Today, data scientists utilize a suite of tools, from fast databases to open source machine learning platforms, in order to conduct sophisticated analyses. When data scientists model, train, and score data, they often query directly from the database as needed. This process of writing one-off SQL queries, exporting results into a data science tool, and then returning results for further development or visualization can be cumbersome and error-prone, often with delays between each step.
What data scientists need is a way to streamline the process from data storage, analytics processing, machine learning work, and then back to storage again for further visualization and analysis. It’s also important that data governance and trust in data is maintained throughout this process, as it is essential to meaningful results and insights.
Looker and Dataiku teamed up to streamline this process and empower data scientists with an end-to-end solution for data prep, machine learning, and access to trusted data for rapid reporting and insights.
The Looker query plugin for Dataiku DSS enables users to seamlessly take prepared and trusted Looker query results and send them directly to Dataiku for machine learning, eliminating manual and cumbersome steps often involved in creating a data science workflow.
With this integration, the processes for completing predictive analytics projects are simplified for tasks like:
Data prep for analytics
Dataiku provides cleansing, processing, and enrichment capabilities that return valuable datasets back to Looker users. The resulting datasets can be piped into any of Dataiku’s data warehouse integrations, where data is then able to be queried by Looker.
Data prep for LookML
Looker's repository of business logic as defined in LookML helps prepare data for further ML model training and evaluation. Plus, with the Looker query plugin, users can surface trusted datasets curated in Looker to the Dataiku platform. From there, Dataiku’s automated ML features make it possible for any analyst, no matter their level of expertise, to reap the benefits of data science without advanced coding, engineering, or even training.
Completing the loop
Users can access machine learning training and evaluation results in Looker for visualization, exploration, and action by writing back results into the source database.
To complete any of the above tasks, users simply tell Dataiku which Looker query to run and use as its training and test dataset - and that’s it! The below graphic shows the step-by-step setup instructions for deploying a model, and the following video highlights the power of this new integration.

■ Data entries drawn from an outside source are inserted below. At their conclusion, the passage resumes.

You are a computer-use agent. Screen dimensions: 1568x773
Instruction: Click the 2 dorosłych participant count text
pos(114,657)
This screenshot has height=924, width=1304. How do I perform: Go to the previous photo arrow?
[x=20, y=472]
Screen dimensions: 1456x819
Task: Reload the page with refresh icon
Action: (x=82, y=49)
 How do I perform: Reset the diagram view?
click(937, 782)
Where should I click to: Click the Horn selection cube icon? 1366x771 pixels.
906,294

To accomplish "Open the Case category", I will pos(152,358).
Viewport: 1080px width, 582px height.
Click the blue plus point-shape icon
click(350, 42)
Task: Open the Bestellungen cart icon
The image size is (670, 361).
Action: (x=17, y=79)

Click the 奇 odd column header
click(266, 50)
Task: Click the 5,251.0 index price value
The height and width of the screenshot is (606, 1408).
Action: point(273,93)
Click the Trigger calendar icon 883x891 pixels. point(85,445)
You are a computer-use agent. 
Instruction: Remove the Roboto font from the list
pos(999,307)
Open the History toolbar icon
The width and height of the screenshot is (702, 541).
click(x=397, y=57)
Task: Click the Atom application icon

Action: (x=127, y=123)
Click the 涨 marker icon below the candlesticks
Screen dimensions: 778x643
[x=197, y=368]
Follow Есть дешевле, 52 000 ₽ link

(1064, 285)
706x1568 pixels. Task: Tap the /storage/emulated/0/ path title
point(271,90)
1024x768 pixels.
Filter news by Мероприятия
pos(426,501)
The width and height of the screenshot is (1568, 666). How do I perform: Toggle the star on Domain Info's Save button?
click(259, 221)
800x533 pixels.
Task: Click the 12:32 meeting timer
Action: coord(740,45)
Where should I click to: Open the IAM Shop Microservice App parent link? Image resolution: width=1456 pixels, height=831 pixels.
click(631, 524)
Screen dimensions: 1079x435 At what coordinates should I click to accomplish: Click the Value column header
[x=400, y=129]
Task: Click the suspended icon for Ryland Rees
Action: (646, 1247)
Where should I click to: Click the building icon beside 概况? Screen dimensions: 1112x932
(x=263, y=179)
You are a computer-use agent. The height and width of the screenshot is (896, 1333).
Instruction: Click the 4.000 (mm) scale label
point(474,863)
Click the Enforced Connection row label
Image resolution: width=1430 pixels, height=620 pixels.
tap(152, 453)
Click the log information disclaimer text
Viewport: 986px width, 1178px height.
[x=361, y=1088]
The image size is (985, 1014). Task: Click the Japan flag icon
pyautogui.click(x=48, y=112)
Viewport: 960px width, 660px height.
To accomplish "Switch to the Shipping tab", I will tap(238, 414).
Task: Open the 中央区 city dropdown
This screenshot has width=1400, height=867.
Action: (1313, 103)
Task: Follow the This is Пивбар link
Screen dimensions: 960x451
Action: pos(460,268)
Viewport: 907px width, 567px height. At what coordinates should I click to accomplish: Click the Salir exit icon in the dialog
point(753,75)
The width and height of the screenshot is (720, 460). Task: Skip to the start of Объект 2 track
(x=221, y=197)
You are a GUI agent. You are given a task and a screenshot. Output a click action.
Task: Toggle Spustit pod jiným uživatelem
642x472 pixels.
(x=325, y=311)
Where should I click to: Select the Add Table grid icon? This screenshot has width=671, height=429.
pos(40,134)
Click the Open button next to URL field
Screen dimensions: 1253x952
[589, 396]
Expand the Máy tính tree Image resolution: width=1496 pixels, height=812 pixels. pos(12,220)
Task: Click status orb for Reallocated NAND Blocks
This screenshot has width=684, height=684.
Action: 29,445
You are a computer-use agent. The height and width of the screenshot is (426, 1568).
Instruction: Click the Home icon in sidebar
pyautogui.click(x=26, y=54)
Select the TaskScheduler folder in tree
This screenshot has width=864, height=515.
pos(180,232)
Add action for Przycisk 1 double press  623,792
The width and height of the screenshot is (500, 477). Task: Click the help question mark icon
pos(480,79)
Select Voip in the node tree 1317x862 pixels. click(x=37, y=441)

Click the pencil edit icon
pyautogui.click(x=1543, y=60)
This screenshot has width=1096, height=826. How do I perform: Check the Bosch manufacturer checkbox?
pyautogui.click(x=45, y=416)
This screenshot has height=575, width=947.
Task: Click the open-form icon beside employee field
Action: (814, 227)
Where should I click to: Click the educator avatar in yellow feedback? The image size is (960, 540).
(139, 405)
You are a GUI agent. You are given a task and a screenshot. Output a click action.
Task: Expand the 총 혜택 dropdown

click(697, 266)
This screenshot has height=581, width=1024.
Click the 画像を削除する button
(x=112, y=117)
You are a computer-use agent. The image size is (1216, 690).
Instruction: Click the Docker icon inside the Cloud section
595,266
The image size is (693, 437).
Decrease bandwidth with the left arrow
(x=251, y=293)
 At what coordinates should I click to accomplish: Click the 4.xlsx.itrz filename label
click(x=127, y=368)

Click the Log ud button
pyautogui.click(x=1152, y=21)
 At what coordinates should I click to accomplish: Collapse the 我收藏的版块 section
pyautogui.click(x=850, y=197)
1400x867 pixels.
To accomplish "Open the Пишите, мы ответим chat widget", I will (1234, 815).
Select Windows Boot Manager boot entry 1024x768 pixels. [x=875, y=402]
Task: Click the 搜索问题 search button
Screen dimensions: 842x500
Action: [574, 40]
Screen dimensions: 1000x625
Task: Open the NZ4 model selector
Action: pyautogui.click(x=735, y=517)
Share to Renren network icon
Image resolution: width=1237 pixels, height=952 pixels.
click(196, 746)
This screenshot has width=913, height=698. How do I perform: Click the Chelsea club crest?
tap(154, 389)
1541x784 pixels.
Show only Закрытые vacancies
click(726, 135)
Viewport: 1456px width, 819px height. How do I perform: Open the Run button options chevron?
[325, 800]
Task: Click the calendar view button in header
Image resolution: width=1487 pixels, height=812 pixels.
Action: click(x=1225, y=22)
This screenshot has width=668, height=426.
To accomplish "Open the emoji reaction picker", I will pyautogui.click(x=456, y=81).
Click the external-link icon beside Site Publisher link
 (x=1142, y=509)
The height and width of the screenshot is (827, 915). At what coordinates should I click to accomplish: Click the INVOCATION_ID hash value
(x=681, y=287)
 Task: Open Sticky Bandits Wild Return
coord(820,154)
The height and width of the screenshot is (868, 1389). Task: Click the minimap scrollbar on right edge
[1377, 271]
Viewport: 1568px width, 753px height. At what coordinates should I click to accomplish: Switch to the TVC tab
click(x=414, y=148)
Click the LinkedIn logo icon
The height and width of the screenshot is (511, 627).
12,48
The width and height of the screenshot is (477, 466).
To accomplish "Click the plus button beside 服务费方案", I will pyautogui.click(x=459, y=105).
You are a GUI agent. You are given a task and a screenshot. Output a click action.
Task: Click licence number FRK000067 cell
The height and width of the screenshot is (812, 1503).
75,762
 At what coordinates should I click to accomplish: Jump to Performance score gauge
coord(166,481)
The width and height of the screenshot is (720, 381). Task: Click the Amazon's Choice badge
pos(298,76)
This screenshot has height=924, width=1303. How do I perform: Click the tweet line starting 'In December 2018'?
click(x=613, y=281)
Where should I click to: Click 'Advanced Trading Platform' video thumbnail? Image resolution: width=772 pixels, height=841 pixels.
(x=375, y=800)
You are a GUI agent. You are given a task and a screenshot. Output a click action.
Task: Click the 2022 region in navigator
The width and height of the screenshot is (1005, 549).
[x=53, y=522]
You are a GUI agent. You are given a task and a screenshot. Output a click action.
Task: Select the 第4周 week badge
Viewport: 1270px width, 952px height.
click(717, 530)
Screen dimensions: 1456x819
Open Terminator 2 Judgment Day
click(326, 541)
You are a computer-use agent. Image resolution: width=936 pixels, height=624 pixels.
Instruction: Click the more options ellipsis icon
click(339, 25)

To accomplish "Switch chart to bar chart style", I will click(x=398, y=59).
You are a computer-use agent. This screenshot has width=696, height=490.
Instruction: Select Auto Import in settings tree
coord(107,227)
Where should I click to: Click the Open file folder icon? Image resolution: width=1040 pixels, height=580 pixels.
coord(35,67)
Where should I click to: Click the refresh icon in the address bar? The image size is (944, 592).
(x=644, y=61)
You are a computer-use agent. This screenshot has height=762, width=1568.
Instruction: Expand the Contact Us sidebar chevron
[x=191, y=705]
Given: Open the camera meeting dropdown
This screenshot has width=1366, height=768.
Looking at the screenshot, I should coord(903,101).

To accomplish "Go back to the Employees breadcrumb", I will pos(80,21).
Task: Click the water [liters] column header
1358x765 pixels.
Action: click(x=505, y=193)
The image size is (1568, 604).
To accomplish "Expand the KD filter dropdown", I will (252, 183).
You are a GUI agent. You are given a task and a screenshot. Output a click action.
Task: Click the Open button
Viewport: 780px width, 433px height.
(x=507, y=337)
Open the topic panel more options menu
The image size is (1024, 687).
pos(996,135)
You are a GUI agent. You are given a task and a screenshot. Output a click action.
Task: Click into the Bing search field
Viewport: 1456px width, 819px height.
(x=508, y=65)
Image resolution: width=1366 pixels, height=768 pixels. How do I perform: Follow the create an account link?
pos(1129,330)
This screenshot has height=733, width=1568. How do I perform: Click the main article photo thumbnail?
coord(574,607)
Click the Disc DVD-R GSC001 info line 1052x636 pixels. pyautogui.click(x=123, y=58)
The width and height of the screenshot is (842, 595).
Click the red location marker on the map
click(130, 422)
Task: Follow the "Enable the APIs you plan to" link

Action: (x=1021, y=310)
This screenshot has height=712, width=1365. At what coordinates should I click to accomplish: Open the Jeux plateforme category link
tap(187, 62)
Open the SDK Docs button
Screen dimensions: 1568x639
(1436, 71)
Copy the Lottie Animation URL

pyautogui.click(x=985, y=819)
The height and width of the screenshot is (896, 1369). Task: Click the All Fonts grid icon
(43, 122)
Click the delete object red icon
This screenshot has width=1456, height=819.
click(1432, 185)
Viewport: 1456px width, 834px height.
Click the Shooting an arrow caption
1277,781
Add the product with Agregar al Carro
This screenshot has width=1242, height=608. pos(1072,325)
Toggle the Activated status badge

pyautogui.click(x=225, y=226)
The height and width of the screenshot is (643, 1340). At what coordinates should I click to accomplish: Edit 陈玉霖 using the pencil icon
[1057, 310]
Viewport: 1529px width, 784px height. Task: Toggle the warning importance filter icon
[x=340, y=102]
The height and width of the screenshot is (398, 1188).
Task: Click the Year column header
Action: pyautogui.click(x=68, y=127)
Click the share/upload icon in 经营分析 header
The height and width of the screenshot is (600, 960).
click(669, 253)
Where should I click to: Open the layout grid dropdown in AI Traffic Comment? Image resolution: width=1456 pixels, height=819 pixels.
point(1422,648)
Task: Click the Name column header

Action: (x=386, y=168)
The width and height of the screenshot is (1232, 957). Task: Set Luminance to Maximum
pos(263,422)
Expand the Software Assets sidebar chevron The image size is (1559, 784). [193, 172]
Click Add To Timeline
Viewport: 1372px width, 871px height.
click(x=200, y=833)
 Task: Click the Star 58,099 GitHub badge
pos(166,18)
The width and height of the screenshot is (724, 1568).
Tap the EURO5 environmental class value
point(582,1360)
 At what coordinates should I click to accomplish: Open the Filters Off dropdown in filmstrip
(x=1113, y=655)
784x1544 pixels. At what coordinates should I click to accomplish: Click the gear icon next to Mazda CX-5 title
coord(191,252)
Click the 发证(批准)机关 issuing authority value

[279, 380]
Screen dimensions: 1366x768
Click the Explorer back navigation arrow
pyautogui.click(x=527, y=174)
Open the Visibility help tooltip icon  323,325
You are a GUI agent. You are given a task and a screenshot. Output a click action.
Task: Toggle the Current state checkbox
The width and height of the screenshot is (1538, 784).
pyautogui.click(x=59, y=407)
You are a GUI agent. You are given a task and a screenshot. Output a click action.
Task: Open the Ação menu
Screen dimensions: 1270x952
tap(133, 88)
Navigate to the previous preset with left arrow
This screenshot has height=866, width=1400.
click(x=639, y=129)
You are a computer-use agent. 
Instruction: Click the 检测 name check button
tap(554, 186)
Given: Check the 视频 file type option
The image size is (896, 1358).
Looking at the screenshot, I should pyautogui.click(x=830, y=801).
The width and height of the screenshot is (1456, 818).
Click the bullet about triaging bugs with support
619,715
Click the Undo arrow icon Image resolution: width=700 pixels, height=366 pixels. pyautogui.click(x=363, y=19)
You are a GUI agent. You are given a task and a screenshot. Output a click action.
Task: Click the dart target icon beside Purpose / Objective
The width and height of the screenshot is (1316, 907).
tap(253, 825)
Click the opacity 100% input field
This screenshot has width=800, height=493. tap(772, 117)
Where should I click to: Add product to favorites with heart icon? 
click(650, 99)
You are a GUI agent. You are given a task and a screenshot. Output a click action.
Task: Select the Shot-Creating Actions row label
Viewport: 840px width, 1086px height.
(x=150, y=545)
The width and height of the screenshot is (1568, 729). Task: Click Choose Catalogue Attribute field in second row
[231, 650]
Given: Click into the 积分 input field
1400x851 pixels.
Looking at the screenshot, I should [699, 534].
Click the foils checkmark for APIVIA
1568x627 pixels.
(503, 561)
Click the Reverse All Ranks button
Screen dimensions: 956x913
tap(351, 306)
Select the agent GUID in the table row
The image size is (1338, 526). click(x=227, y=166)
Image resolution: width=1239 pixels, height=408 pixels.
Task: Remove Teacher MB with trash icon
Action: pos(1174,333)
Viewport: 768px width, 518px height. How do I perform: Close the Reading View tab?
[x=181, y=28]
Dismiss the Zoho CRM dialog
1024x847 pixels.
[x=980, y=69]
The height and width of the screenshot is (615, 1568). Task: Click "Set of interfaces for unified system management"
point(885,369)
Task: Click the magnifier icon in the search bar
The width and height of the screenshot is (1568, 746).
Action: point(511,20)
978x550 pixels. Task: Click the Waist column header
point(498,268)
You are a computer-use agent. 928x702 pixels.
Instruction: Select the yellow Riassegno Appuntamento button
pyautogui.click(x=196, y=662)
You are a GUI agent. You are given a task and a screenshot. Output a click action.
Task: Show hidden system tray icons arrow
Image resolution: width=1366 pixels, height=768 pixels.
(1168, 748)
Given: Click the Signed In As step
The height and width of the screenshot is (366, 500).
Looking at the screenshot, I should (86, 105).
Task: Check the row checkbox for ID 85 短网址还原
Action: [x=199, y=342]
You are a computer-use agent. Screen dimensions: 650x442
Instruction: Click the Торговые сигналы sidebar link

Here’s how to get started with the Looker query plugin for Dataiku DSS
Similar to Looker, Dataiku leverages the performance of data warehouses by offering transformation pipelines running in-database (SQL) or in-cluster (Spark, Hadoop). Use cases include data cleansing at scale, data enrichment, and data processing. Results of these operations are then available for analytics in the database.
Looker connects to the database containing results of Dataiku prep, processing and ML as well as other centralized data sources from applications, transactional databases, etc. Business logic is defined in LookML such that all reporting leverages the same definitions.
Datasets can be curated in Looker as reports based on these definitions and sent to Dataiku through the Looker query plugin. The plugin leverages Looker’s API to surface the Looks in the Dataiku platform. The plugin additionally requires a dedicated Python environment to be configured.
Once the plugin has been set up, a Look is selected in Dataiku and can be synced to a local copy on the platform if desired. As an additional option, cleanup on the dataset can be performed to get the data in the necessary format for machine learning.
A machine learning model is run against the dataset provided by Looker.
Results of the model (predictions) can be written back to the database and can then be visualized with Looker.
A production workflow can be established to continually run the model and gather predictions.
This Looker plugin for Dataiku DSS takes a new approach to enterprise-wide data science by not only making it easy to create machine learning models, but also by creating a loop that allows users to further analyze predictive analytics results in their BI layer.